DDR4 vs. DDR5: ¿Cuál le conviene más este año?
Si usted está pensando en actualizar su PC de oficina o su equipo «gamer», debe tener en cuenta que la brecha de rendimiento y precio se ha vuelto crítica. Aquí desglosamos la situación actual:
- DDR5: Es el estándar actual y el que ofrecen las plataformas de última generación. Aunque ofrece velocidades superiores y mayor eficiencia, su precio sigue siendo elevado debido a la complejidad de su fabricación y la alta demanda corporativa.
- DDR4: A pesar de ser una tecnología que ya va de salida, se resiste a morir. Sin embargo, ya no es la «ganga» de antes. Al haber menos líneas de producción dedicadas a este formato, su precio no ha bajado como se esperaba, e incluso ha visto ligeros incrementos por la escasez de componentes básicos.

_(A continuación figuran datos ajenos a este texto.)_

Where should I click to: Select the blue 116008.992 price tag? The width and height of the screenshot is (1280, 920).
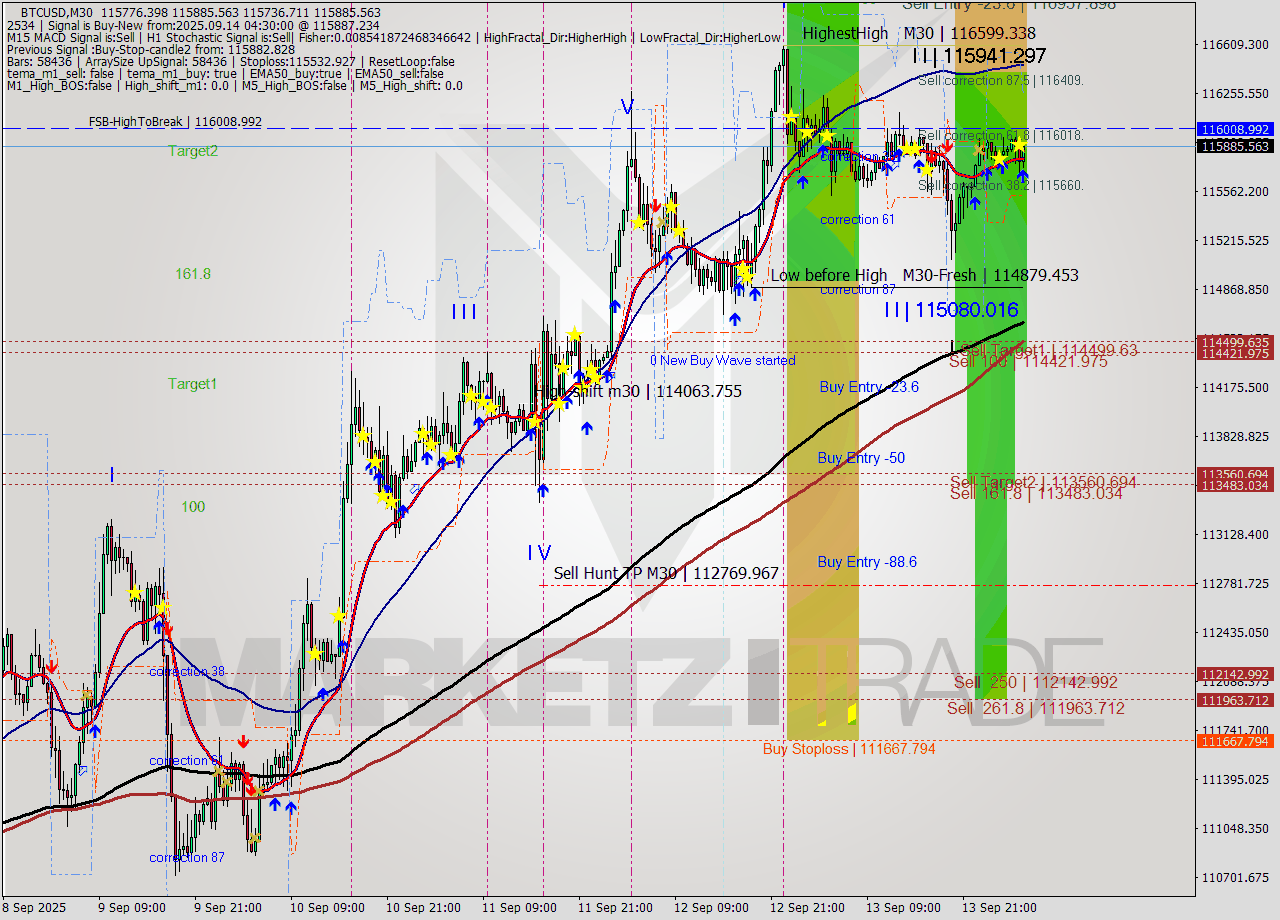(1235, 129)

¿Vale la pena hacer el salto tecnológico?
Como editor jefe, mi recomendación para el usuario colombiano promedio es analizar con lupa su necesidad real. Si su objetivo es el gaming de alto rendimiento, la edición de video profesional o el trabajo con datos masivos, la inversión en DDR5 es casi obligatoria para no quedar obsoletos en un par de años.
Por el contrario, si usted tiene un equipo que todavía «camella» bien con DDR4 y solo busca un poco más de fluidez para tareas cotidianas o teletrabajo, lo ideal es mantenerse en esa plataforma, pero ¡ojo!, no espere mucho tiempo, ya que la disponibilidad de estos módulos antiguos empezará a escasear drásticamente hacia finales de año.
En conclusión, el 2026 nos obliga a ser compradores mucho más analíticos. Ya no se trata solo de cuántos gigas queremos meterle al computador, sino de cuánto estamos dispuestos a pagar por la tecnología del mañana en un mercado dominado por la voracidad de la Inteligencia Artificial.